## DATA SHOWN:
╭──

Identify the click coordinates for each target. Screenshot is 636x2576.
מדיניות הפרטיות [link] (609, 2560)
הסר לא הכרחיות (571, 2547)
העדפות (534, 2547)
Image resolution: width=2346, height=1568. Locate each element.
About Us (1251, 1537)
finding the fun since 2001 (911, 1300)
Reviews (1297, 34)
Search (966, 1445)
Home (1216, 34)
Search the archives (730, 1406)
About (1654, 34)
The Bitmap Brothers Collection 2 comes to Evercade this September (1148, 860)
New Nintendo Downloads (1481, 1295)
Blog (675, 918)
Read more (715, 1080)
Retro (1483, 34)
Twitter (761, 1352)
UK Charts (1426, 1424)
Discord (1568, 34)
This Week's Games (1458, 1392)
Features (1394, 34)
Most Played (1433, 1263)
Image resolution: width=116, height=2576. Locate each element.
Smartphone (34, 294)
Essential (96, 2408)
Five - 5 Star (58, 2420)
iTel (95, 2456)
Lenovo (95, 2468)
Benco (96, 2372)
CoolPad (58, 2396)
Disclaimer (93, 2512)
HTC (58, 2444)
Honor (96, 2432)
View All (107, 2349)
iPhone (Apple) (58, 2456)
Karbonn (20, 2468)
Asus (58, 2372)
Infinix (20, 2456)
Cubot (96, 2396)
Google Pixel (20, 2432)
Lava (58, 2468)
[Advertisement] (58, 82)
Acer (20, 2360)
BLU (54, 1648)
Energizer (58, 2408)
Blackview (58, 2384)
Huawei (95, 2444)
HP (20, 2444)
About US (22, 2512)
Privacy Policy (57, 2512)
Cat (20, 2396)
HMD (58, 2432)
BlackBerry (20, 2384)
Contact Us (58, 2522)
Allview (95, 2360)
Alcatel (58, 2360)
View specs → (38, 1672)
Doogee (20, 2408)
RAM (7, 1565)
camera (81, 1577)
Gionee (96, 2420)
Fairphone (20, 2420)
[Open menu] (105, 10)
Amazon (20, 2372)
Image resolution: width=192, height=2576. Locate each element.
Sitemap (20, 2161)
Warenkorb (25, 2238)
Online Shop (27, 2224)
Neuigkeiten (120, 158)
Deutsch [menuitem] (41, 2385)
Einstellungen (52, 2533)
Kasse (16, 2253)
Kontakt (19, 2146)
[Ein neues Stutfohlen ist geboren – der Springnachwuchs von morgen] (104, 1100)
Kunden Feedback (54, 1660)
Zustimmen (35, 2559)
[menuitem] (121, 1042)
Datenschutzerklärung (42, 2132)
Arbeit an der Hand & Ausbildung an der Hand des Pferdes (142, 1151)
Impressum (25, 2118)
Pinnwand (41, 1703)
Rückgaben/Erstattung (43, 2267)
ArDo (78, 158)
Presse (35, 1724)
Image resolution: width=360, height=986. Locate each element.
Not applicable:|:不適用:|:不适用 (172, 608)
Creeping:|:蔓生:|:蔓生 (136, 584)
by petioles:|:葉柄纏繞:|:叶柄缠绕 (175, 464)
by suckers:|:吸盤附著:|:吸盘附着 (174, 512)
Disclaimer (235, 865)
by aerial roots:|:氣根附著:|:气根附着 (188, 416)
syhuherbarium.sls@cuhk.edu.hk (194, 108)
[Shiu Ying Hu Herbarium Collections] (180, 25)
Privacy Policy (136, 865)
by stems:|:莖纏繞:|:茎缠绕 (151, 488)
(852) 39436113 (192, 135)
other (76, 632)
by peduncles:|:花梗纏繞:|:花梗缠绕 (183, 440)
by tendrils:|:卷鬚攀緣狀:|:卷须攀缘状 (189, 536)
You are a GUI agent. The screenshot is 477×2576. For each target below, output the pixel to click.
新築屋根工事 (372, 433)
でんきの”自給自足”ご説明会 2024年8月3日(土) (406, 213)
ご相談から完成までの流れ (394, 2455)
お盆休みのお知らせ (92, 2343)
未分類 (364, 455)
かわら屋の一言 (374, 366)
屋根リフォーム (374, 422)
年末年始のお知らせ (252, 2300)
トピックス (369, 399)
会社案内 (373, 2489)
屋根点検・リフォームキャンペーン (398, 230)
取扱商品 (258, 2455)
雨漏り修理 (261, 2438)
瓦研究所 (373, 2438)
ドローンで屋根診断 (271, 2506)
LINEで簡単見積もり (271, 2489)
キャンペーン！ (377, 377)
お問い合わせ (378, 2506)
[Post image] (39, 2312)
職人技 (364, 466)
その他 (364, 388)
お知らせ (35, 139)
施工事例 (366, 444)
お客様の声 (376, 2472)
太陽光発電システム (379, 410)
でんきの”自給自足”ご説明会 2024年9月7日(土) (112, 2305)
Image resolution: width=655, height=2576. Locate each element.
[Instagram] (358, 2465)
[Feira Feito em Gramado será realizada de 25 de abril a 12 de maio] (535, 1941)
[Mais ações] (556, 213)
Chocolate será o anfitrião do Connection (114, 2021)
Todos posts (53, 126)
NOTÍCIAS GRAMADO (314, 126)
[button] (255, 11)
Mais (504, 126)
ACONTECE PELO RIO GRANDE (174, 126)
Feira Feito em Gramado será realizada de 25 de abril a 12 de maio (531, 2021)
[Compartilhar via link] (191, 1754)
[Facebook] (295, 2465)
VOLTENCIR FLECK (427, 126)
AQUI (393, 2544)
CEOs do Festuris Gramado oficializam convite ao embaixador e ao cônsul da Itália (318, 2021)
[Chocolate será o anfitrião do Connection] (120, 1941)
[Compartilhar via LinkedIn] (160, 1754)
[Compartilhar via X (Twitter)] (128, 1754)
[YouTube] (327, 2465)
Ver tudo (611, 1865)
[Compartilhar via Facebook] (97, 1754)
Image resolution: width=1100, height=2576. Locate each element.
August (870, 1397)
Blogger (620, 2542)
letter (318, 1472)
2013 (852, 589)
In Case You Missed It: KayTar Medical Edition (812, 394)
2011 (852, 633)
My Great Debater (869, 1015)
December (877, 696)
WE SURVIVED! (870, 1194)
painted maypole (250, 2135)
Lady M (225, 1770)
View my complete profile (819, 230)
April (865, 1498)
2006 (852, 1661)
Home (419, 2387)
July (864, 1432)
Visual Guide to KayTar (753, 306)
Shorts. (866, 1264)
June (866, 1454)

╰──

## EXERCISE INSTRUCTIONS:
Your answer must be every record above, repeated exactly.

## RESULT OF THIS TASK:
Identify the click coordinates for each target. Screenshot is 636x2576.
מדיניות הפרטיות [link] (609, 2560)
הסר לא הכרחיות (571, 2547)
העדפות (534, 2547)
Image resolution: width=2346, height=1568. Locate each element.
About Us (1251, 1537)
finding the fun since 2001 (911, 1300)
Reviews (1297, 34)
Search (966, 1445)
Home (1216, 34)
Search the archives (730, 1406)
About (1654, 34)
The Bitmap Brothers Collection 2 comes to Evercade this September (1148, 860)
New Nintendo Downloads (1481, 1295)
Blog (675, 918)
Read more (715, 1080)
Retro (1483, 34)
Twitter (761, 1352)
UK Charts (1426, 1424)
Discord (1568, 34)
This Week's Games (1458, 1392)
Features (1394, 34)
Most Played (1433, 1263)
Image resolution: width=116, height=2576. Locate each element.
Smartphone (34, 294)
Essential (96, 2408)
Five - 5 Star (58, 2420)
iTel (95, 2456)
Lenovo (95, 2468)
Benco (96, 2372)
CoolPad (58, 2396)
Disclaimer (93, 2512)
HTC (58, 2444)
Honor (96, 2432)
View All (107, 2349)
iPhone (Apple) (58, 2456)
Karbonn (20, 2468)
Asus (58, 2372)
Infinix (20, 2456)
Cubot (96, 2396)
Google Pixel (20, 2432)
Lava (58, 2468)
[Advertisement] (58, 82)
Acer (20, 2360)
BLU (54, 1648)
Energizer (58, 2408)
Blackview (58, 2384)
Huawei (95, 2444)
HP (20, 2444)
About US (22, 2512)
Privacy Policy (57, 2512)
Cat (20, 2396)
HMD (58, 2432)
BlackBerry (20, 2384)
Contact Us (58, 2522)
Allview (95, 2360)
Alcatel (58, 2360)
View specs → (38, 1672)
Doogee (20, 2408)
RAM (7, 1565)
camera (81, 1577)
Gionee (96, 2420)
Fairphone (20, 2420)
[Open menu] (105, 10)
Amazon (20, 2372)
Image resolution: width=192, height=2576. Locate each element.
Sitemap (20, 2161)
Warenkorb (25, 2238)
Online Shop (27, 2224)
Neuigkeiten (120, 158)
Deutsch [menuitem] (41, 2385)
Einstellungen (52, 2533)
Kasse (16, 2253)
Kontakt (19, 2146)
[Ein neues Stutfohlen ist geboren – der Springnachwuchs von morgen] (104, 1100)
Kunden Feedback (54, 1660)
Zustimmen (35, 2559)
[menuitem] (121, 1042)
Datenschutzerklärung (42, 2132)
Arbeit an der Hand & Ausbildung an der Hand des Pferdes (142, 1151)
Impressum (25, 2118)
Pinnwand (41, 1703)
Rückgaben/Erstattung (43, 2267)
ArDo (78, 158)
Presse (35, 1724)
Image resolution: width=360, height=986. Locate each element.
Not applicable:|:不適用:|:不适用 (172, 608)
Creeping:|:蔓生:|:蔓生 (136, 584)
by petioles:|:葉柄纏繞:|:叶柄缠绕 (175, 464)
by suckers:|:吸盤附著:|:吸盘附着 (174, 512)
Disclaimer (235, 865)
by aerial roots:|:氣根附著:|:气根附着 (188, 416)
syhuherbarium.sls@cuhk.edu.hk (194, 108)
[Shiu Ying Hu Herbarium Collections] (180, 25)
Privacy Policy (136, 865)
by stems:|:莖纏繞:|:茎缠绕 (151, 488)
(852) 39436113 (192, 135)
other (76, 632)
by peduncles:|:花梗纏繞:|:花梗缠绕 (183, 440)
by tendrils:|:卷鬚攀緣狀:|:卷须攀缘状 (189, 536)
You are a GUI agent. The screenshot is 477×2576. For each target below, output the pixel to click.
新築屋根工事 (372, 433)
でんきの”自給自足”ご説明会 2024年8月3日(土) (406, 213)
ご相談から完成までの流れ (394, 2455)
お盆休みのお知らせ (92, 2343)
未分類 (364, 455)
かわら屋の一言 (374, 366)
屋根リフォーム (374, 422)
年末年始のお知らせ (252, 2300)
トピックス (369, 399)
会社案内 (373, 2489)
屋根点検・リフォームキャンペーン (398, 230)
取扱商品 (258, 2455)
雨漏り修理 (261, 2438)
瓦研究所 (373, 2438)
ドローンで屋根診断 (271, 2506)
LINEで簡単見積もり (271, 2489)
キャンペーン！ (377, 377)
お問い合わせ (378, 2506)
[Post image] (39, 2312)
職人技 (364, 466)
その他 (364, 388)
お知らせ (35, 139)
施工事例 (366, 444)
お客様の声 (376, 2472)
太陽光発電システム (379, 410)
でんきの”自給自足”ご説明会 2024年9月7日(土) (112, 2305)
Image resolution: width=655, height=2576. Locate each element.
[Instagram] (358, 2465)
[Feira Feito em Gramado será realizada de 25 de abril a 12 de maio] (535, 1941)
[Mais ações] (556, 213)
Chocolate será o anfitrião do Connection (114, 2021)
Todos posts (53, 126)
NOTÍCIAS GRAMADO (314, 126)
[button] (255, 11)
Mais (504, 126)
ACONTECE PELO RIO GRANDE (174, 126)
Feira Feito em Gramado será realizada de 25 de abril a 12 de maio (531, 2021)
[Compartilhar via link] (191, 1754)
[Facebook] (295, 2465)
VOLTENCIR FLECK (427, 126)
AQUI (393, 2544)
CEOs do Festuris Gramado oficializam convite ao embaixador e ao cônsul da Itália (318, 2021)
[Chocolate será o anfitrião do Connection] (120, 1941)
[Compartilhar via LinkedIn] (160, 1754)
[Compartilhar via X (Twitter)] (128, 1754)
[YouTube] (327, 2465)
Ver tudo (611, 1865)
[Compartilhar via Facebook] (97, 1754)
Image resolution: width=1100, height=2576. Locate each element.
August (870, 1397)
Blogger (620, 2542)
letter (318, 1472)
2013 (852, 589)
In Case You Missed It: KayTar Medical Edition (812, 394)
2011 (852, 633)
My Great Debater (869, 1015)
December (877, 696)
WE SURVIVED! (870, 1194)
painted maypole (250, 2135)
Lady M (225, 1770)
View my complete profile (819, 230)
April (865, 1498)
2006 (852, 1661)
Home (419, 2387)
July (864, 1432)
Visual Guide to KayTar (753, 306)
Shorts. (866, 1264)
June (866, 1454)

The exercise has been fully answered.